Vortex ring formation process in starting jets with uniform background co- and counter-flow

Abstract

The formation process of the leading vortex ring in starting jets with uniform background co- and counter-flow has been studied numerically for $-0.5\leq R_v\leq 0.5$ , where $R_v$ is the ratio of background velocity to jet velocity. For the cases with background counter-flow, the normal formation process of the leading vortex ring would be destroyed when $R_v<-0.4$ , i.e. the trailing jet would overtake the leading vortex ring through the centre, a phenomenon reminiscent of vortex leapfrogging.

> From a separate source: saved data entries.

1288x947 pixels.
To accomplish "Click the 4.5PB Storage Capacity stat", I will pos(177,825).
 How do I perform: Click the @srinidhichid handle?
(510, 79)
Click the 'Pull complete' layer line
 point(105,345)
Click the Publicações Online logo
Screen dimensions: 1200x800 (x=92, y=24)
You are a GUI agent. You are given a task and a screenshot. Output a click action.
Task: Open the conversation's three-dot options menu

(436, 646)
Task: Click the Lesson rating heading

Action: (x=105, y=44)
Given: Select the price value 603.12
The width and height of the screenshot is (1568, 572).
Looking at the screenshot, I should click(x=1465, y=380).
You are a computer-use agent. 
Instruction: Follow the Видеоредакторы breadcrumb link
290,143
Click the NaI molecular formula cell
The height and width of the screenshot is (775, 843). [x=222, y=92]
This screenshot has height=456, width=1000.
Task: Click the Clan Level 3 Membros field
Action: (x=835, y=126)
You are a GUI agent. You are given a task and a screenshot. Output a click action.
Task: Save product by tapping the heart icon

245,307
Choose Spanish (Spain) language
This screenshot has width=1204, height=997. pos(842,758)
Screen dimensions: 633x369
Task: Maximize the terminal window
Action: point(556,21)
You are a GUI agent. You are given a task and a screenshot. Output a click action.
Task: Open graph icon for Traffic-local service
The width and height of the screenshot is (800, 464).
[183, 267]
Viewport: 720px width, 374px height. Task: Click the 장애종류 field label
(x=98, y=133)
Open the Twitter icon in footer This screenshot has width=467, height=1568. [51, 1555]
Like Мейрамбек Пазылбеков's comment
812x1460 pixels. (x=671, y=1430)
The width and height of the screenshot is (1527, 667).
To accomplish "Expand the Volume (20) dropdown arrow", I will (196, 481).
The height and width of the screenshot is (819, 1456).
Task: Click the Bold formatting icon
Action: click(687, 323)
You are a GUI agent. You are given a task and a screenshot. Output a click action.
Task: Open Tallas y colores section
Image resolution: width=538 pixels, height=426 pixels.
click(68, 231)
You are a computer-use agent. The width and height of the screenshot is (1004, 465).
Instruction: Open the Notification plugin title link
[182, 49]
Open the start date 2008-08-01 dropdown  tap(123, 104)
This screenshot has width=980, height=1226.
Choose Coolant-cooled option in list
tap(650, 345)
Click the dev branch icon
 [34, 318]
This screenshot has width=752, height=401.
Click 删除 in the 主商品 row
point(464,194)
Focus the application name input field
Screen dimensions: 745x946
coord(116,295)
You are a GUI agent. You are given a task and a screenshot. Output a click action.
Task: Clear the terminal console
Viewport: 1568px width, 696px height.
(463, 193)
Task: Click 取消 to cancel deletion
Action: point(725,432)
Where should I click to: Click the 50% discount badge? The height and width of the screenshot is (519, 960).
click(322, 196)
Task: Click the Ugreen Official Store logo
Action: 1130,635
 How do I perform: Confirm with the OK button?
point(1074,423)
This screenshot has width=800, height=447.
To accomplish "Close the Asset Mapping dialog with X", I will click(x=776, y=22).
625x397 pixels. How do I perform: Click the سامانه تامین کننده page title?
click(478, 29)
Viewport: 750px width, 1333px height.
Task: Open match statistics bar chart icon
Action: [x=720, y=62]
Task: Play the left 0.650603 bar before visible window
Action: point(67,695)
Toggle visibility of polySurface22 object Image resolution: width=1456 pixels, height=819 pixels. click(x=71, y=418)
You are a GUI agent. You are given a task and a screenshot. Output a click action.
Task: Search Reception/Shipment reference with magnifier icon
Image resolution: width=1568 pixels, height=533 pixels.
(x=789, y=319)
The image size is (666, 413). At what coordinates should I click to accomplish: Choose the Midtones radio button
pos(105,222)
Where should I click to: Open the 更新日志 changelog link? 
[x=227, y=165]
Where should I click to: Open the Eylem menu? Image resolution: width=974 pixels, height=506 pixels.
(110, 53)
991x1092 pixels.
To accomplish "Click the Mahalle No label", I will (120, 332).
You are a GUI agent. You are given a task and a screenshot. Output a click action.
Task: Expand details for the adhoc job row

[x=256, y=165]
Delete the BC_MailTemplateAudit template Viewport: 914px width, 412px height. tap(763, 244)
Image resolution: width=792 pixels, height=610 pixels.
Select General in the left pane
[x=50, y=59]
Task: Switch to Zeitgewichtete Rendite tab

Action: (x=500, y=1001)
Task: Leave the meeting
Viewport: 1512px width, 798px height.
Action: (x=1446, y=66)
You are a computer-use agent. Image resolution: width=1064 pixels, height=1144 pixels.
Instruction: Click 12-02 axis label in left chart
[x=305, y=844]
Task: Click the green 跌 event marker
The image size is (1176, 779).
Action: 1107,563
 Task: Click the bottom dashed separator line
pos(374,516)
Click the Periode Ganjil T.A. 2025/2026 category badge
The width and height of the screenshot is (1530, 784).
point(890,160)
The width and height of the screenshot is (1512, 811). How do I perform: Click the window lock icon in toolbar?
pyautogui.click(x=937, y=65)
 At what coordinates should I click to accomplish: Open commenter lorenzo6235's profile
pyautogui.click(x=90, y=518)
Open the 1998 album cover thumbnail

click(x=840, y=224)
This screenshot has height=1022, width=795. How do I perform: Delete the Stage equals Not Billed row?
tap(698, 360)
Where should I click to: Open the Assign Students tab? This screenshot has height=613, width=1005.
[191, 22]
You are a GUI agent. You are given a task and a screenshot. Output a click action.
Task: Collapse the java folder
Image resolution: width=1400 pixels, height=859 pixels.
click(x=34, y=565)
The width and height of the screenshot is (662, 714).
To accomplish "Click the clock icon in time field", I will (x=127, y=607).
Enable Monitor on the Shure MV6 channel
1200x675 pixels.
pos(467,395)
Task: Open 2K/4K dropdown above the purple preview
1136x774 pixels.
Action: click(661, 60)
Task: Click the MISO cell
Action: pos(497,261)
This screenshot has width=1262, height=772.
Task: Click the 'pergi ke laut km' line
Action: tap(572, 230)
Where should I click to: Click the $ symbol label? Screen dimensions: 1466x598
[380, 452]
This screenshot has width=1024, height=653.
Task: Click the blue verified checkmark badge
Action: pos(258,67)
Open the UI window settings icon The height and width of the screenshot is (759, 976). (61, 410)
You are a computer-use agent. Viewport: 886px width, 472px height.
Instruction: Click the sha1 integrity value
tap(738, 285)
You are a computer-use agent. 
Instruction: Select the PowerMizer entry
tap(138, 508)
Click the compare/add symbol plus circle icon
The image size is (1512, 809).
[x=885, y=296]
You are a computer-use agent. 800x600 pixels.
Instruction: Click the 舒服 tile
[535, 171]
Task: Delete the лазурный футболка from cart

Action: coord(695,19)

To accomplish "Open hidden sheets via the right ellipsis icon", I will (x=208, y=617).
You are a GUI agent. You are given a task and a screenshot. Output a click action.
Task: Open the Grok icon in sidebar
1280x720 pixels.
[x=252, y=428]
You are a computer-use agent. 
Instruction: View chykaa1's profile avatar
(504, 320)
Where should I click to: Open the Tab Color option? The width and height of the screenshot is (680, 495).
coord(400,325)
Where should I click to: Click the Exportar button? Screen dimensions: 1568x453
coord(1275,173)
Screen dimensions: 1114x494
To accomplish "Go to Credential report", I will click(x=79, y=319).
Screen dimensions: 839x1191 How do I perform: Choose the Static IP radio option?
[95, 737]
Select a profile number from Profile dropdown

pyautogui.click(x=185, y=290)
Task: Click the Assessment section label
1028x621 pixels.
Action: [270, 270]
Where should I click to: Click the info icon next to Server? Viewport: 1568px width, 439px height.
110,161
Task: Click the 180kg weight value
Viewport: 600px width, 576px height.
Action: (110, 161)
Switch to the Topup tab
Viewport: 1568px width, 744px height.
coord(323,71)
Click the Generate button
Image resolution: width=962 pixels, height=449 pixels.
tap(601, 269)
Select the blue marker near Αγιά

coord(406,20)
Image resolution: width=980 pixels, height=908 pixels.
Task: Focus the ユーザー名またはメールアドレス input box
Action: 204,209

As the velocity ratio $R_v$ increases, the formation number $F_{t^*}$ decreases from $9.6$ at $R_v=-0.4$ to $1.92$ at $R_v=0.5$ . An analytical model based on the kinematic criterion has been developed so as to describe the relationship between the formation number $F_{t^*}$ and velocity ratio $R_v$ . A linear relationship between the vortex core parameter and stroke ratio of starting jet ( $\varepsilon \sim k_1L/D$ ) for the Norbury vortex ring has been established and used effectively to close the model. For co-flow with $0< R_v\leq 0.5$ , the results from this model are consistent with the present numerical simulation and the experiments by Krueger et al. (J. Fluid Mech., vol. 556, 2006, pp. 147–166). For counter-flow, two different equations are proposed for $-0.4\leq R_v\leq -0.2$ and $-0.2< R_v<0$ , respectively.